REPUBLIKA.CO.ID, HONG KONG -- Bersiap melakukan panawaran umum saham perdana (IPO), produsen ponsel pintar asal Cina, Xiaomi, berjanji meningkatkan kualitas produknya. Itu akan ditempuh dengan membatasi marjin laba bersih tak lebih dari lima persen saja.
Valuasi Xiaomi sendiri diprediksi mencapai 100 miliar dolar AS (setara Rp 1.400 triliun). Pembatasan marjin laba bersih itu memberi sinyal Xiaomi percaya diri bisa mencetak laba dengan cara lebih sehat dari unit bisnis jasa dan produksi perangkat lunak. Juga termasuk layanan streaming video, pembiayaan daring, dan iklan.
Direktur senior perusahaan riset korporasi, Canalys, Nicole Peng, mengatakan, Xiaomi memasang target agresif dan coba menampakkan komitmennya. "Ini berarti Xiaomi tidak cuma yakin soal pendapatan unit bisnis jasa mereka, tapi juga daya beli masyakat Cina akan perangkat digital," kata Peng seperti dikutip Bloomberg pada Rabu (24/4).

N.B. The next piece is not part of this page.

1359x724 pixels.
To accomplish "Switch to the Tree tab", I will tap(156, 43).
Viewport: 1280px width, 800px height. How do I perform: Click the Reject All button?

Xiaomi yang akan mencatatkan sahamnya di Bursa Hong Kong juga akan melepas sertifikat deposit untuk investor lokal di daratan utama. Saat IPO, Alibaba Group Holding Ltd meraih 25 miliar dolar AS (Rp 345 triliun). Xiaomi bisa lebih dari itu, tergantung valuasi saat IPO dan besar saham yang akan mereka lepas ke publik.
Sementara startup jasa antar makanan asal Cina, Meituan Dianping juga mulai membicarakan valuasi mereka yang ditaksir sekitar 60 miliar dolar AS (Rp 828 triliun). Juga peritel fashion Meilishuo yang valuasinya diprediksi sebesar empat miliar dolar AS (Rp 56 triliun).
Xiaomi saat ini merupakan produsen ponsel terbesar kelima secara global. Selain bisnis ponsel, Xiaomi juga cukup sukses mengembangkan bisnis iklan melalui aplikasi ponsel dan layanan hiburan berlangganan. "Kami selalu melihat bisnis perangkat keras sebagai pintu masuk layanan lain yang terkoneksi dengan internet. Dengan begitu, kami bisa menawarkan layanan bernilai bagi konsumen," ungkap salah satu pendiri Xiaomi, Lei Jun.
Rencana memangkas marjin laba bersih ini memunculkan kekhawatiran akan mengganggu valuasi Xiaomi. Berdasarkan janji itu, ini berarti Xiaomi hanya akan mengambil laba sekitar 10 dolar AS (Rp 140 ribu) untuk setiap unit ponsel Xiaomi seharga 200 dolar AS (Rp 2,8 juta) yang terjual.
Berdasarkan data Counterpoint Research, Xiaomi mendapat laba sekitar dua dolar AS (Rp 28 ribu) untuk satu unit penyuara jemala (headset) yang terjual pada kuartal tiga 2017. Sementara Apple dan Samsung masing-masing mendapat untung 151 dolar AS (Rp 2,1 juta) dan 31 dolar (Rp 428 ribu) untuk satu unit perangkat yang sama. Bahkan Huawei Technologies Co saja berhasil mengantongi 15 dolar (Rp 207 ribu) untuk tiap produk yang sama.
Tekad Xiaomi untuk memangkas marjin laba ini memunculkan was-was akan rusaknya harga pasar. Menurut Analis perusahaan riset korporasi, IDC, Antonio Wang, strategi Xiaomi dalam jangka panjang sangat tidak sehat. "Kalau untuk Xiaomi saja, silakan. Tapi ini akan jadi kabar buruk kalau sampai masuk ke industri," kata Wang.